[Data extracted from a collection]

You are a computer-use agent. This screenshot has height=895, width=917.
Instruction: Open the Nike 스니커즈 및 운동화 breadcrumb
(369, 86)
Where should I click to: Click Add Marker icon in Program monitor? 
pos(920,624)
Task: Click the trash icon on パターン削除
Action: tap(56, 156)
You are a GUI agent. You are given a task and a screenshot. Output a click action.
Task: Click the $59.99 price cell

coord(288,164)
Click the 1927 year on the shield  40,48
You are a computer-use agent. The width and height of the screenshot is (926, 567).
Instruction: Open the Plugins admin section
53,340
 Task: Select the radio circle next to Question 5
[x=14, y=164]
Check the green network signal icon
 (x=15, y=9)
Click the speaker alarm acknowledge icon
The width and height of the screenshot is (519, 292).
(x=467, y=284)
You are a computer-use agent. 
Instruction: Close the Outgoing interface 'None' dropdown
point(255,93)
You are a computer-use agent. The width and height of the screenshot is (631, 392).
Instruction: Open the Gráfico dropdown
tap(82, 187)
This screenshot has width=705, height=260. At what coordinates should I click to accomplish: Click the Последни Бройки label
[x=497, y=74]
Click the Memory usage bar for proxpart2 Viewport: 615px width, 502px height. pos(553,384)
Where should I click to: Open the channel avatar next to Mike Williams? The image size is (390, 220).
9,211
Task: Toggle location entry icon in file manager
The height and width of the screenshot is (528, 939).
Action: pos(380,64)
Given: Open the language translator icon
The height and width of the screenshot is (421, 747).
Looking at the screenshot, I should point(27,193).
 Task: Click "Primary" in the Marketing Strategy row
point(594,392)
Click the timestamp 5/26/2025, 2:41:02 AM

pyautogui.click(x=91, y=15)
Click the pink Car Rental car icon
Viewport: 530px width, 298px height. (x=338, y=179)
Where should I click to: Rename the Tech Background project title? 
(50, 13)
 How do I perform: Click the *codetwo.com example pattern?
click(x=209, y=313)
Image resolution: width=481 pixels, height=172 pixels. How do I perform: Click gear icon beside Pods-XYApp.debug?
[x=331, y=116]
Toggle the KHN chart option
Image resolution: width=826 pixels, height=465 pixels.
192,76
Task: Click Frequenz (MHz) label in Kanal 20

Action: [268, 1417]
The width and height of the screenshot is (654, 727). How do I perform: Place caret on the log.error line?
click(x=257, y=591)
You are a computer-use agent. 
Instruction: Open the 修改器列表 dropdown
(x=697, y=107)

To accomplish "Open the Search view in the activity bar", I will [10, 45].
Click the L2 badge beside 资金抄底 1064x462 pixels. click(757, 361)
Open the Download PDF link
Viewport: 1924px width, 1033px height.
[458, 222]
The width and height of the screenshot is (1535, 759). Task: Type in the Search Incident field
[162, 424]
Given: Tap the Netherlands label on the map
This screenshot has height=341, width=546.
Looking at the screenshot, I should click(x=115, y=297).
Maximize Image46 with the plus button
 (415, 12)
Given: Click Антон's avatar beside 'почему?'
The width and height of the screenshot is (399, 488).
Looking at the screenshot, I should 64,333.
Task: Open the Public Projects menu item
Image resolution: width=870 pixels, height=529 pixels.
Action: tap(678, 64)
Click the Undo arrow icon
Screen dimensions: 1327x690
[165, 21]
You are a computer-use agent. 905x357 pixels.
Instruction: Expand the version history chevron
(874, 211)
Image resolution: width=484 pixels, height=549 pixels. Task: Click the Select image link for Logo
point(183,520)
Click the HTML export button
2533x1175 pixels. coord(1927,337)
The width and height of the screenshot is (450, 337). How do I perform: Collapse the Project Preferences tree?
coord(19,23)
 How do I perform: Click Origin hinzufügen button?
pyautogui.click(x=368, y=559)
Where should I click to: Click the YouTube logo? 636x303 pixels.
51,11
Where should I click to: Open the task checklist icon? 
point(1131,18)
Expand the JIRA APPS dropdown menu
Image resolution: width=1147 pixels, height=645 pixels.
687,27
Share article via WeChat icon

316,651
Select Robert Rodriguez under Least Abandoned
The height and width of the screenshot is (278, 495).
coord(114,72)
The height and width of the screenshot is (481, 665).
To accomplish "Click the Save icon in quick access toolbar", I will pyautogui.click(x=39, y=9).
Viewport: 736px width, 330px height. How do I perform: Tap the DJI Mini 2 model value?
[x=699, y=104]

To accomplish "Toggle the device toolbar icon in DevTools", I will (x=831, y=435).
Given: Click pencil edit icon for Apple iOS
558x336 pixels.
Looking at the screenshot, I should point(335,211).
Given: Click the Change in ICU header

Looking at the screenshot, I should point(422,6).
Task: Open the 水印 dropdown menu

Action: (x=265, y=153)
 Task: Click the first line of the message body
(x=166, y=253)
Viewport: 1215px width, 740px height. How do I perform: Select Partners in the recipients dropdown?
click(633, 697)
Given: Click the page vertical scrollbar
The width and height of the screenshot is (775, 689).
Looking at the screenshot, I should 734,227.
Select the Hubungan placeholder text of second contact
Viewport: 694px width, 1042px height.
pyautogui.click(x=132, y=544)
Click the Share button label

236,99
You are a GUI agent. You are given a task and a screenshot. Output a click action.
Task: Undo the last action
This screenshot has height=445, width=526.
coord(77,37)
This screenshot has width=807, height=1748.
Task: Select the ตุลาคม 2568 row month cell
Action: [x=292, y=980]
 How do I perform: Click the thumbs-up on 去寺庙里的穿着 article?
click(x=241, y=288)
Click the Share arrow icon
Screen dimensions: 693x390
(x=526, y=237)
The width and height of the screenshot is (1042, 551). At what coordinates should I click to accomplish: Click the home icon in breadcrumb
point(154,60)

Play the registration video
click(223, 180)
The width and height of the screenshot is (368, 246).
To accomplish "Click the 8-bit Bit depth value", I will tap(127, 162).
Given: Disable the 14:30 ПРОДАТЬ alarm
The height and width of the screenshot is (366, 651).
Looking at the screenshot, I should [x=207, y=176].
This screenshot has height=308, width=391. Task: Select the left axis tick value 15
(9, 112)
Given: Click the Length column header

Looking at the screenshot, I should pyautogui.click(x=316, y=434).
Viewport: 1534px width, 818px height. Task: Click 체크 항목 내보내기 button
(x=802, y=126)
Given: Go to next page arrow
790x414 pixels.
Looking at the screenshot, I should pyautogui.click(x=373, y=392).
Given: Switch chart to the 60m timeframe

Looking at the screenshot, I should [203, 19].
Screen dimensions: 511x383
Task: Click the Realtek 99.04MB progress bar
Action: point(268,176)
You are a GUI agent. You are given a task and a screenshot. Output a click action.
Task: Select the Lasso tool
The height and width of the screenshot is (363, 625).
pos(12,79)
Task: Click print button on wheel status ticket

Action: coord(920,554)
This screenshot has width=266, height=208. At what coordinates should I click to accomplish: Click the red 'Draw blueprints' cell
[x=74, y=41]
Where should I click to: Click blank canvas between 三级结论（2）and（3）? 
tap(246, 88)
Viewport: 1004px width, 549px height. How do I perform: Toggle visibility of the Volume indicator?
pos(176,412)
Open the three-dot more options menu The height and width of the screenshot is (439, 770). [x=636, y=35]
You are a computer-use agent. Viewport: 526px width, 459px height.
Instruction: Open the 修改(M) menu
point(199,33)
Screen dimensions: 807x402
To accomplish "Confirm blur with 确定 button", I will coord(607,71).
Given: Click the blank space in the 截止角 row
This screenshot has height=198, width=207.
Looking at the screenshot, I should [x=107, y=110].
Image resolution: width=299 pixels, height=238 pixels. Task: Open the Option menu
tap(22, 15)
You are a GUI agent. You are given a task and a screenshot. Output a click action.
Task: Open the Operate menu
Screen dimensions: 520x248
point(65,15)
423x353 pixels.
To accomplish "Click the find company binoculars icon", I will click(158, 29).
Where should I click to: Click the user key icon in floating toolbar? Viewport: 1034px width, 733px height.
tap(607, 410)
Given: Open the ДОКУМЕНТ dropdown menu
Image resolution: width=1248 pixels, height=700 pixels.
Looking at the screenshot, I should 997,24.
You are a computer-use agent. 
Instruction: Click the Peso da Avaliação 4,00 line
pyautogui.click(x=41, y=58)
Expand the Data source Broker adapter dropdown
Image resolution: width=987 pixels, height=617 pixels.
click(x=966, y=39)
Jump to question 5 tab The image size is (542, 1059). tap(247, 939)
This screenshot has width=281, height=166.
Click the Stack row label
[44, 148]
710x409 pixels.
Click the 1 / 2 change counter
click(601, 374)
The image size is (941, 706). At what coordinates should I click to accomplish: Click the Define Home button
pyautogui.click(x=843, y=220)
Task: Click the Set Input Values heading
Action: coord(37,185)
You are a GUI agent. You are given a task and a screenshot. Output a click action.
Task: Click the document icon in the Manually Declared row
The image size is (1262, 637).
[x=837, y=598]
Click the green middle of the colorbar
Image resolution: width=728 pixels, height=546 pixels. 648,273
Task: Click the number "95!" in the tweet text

• Required work
Arrange the listing lines from the one containing "Click the pink Car Rental car icon" down to the one containing "Action: [268, 1417]" as a numbered list, both ends included and blank lines omitted.

• Solution
1. Click the pink Car Rental car icon
2. Viewport: 530px width, 298px height. (x=338, y=179)
3. Where should I click to: Rename the Tech Background project title? 
4. (50, 13)
5.  How do I perform: Click the *codetwo.com example pattern?
6. click(x=209, y=313)
7. Image resolution: width=481 pixels, height=172 pixels. How do I perform: Click gear icon beside Pods-XYApp.debug?
8. [x=331, y=116]
9. Toggle the KHN chart option
10. Image resolution: width=826 pixels, height=465 pixels.
11. 192,76
12. Task: Click Frequenz (MHz) label in Kanal 20
13. Action: [268, 1417]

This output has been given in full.